As Vonnegut's writing career went on, his critical reception declined. "I have to keep reminding myself that I wrote those early books", he admitted. "I wrote that. I wrote that. The only way I can regain credit for my early work is - to die." Where his earlier work had relied on ingeniously wrought metaphors and parables for the human situation, the later anti-fictions largely give up on this fictional effort in favour of informal, cracker-barrel philosophising from the author himself.

Even Slaughterhouse Five was far from universally admired. Many readers found the story of infantry scout Billy Pilgrim's wartime misadventures too passive and morally quietistic: "Among the things Billy Pilgrim could not change were the past, the present, and the future", Vonnegut wrote, and "It was all right ... Everything is all right, and everybody has to do exactly what he does." He laid an extra layer of futility over his story by adding the perspective of the Planet Tralfamadore, where the inhabitants see all time as simultaneously present, and ended it with the preordained "Poo-tee-weet?" of a bird.

Vonnegut's father once complained that there were no bad guys in his books, and Vonnegut attributed his largely blame-free world view to having studied 1940s anthropology, with its total relativism and deliberate lack of value judgments, as well as its sense of human cultures and religions as arbitrary artifacts and "Rube Goldberg inventions". He received a less friendly complaint while speaking at the Library of Congress in the early 1970s, when a man stood up during his speech and asked "What right have you, as a leader of America's young people, to make those people so cynical and pessimistic?" Vonnegut had no ready reply, so left the stage. He later commented: "The beliefs I have to defend are so soft and complicated, actually, and, when vivisected, turn into bowls of undifferentiated mush. I am a pacifist, I am an anarchist, I am a planetary citizen, and so on."

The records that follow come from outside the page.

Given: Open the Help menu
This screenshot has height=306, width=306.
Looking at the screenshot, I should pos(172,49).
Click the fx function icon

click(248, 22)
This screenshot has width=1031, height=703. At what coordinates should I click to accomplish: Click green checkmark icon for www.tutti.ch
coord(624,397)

Vonnegut went to Biafra during the Biafran war (1967-70), where he admired the Biafrans' familial support networks: extended families "where everyone feels needed" subsequently became a plank of his preaching, along with his hatred of technology. He hated nuclear power, disliked computers and television, and had no faith in the idea of progress: "The idea that the human race is going anywhere is a childhood myth, like Santa Claus."

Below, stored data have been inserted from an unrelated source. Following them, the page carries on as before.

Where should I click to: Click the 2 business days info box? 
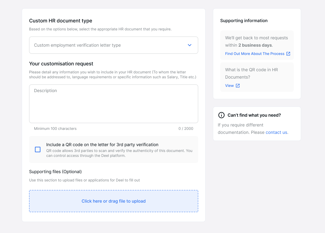click(257, 45)
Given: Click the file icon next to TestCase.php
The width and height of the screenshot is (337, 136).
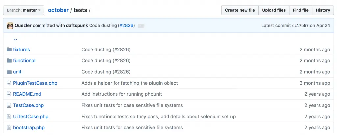Looking at the screenshot, I should pos(9,106).
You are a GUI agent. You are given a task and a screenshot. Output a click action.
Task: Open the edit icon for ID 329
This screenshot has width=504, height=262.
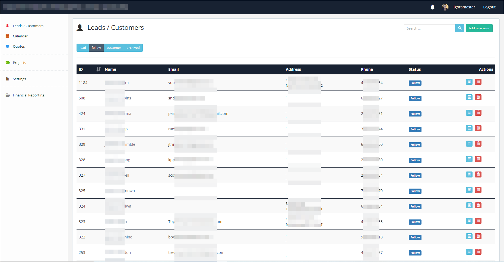click(469, 144)
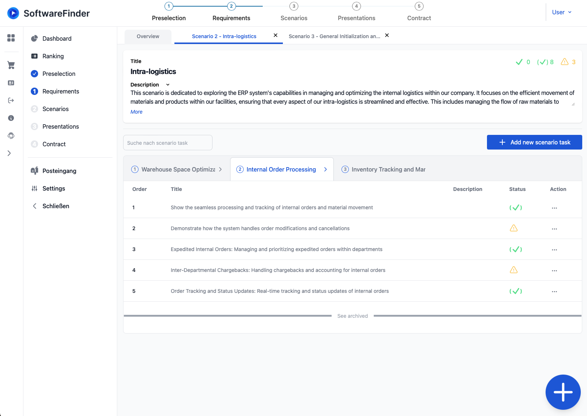The width and height of the screenshot is (587, 416).
Task: Go to Scenarios step in progress stepper
Action: point(294,12)
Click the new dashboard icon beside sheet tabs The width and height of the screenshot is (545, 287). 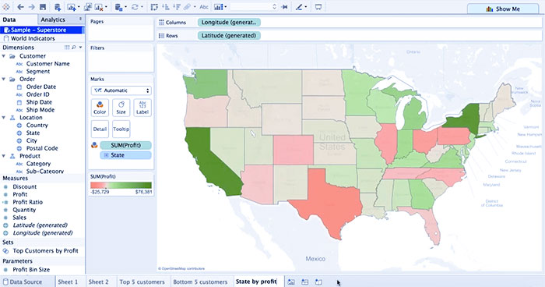(x=305, y=282)
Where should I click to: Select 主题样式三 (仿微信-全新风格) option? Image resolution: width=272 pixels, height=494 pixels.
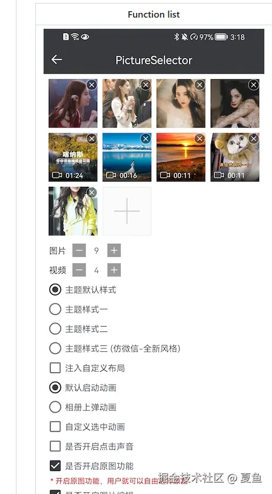[55, 348]
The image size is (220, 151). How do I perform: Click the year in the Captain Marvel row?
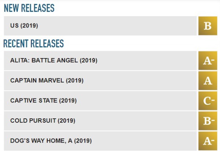coord(75,80)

Vonnegut suffered intermittently from depression, which wasn't helped by the attempts of critics to - as he put it - squash him like a bug. He attempted suicide in 1984, but joked in his 1997 novel, Timequake, that "I am a monopolar depressive descended from monopolar depressives. That's how come I write so good." Certainly the insights of repression have rarely been so charmingly or pithily expressed as they have in his work.

Variously described by his critics as regressive, infantile and faux naif, Vonnegut was an enthusiastic fellow traveller of what has been termed "dumbing down". He professed to admire the student who defended his low college grades by telling his father he was just dumb, and so-called dumbness took on a moral quality for Vonnegut, to be equated with sincerity and decent ordinariness.

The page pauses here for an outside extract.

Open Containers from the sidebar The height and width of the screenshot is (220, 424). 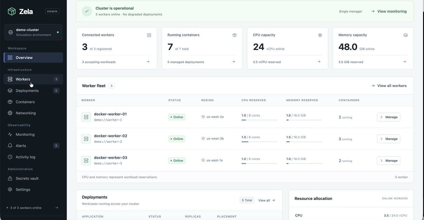tap(33, 102)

Several of his works were filmed, including Slaughterhouse-Five (1972), Slapstick (Of Another Kind) (1982), Mother Night (1996), and in 1999 Breakfast of Champions. Two years earlier, after the publication of Timequake, he announced he would not be writing again. Then along came the second President Bush, and A Man Without a Country: A Memoir of Life in George W Bush's America was published in 2006.

Vonnegut never attained the literary esteem of JD Salinger, another favourite among young people, and his work retains the stigma of being an adolescent or campus taste. Nonetheless, his snappily expressed disaffection with the ways of what passes for civilisation made him a spokesman for an America that had lost its way after Hiroshima and Vietnam. Humane, funny, quotable, and disarmingly modest, it is as hard not to respect Vonnegut the man as it is to unreservedly admire all of his work. The individual of whom JG Ballard once said "his sheer amiability could light up all the cathedrals in America" is no more. So it goes.

His first wife died in 1986. He is survived by the three children of his first marriage and his wife and a daughter from his second.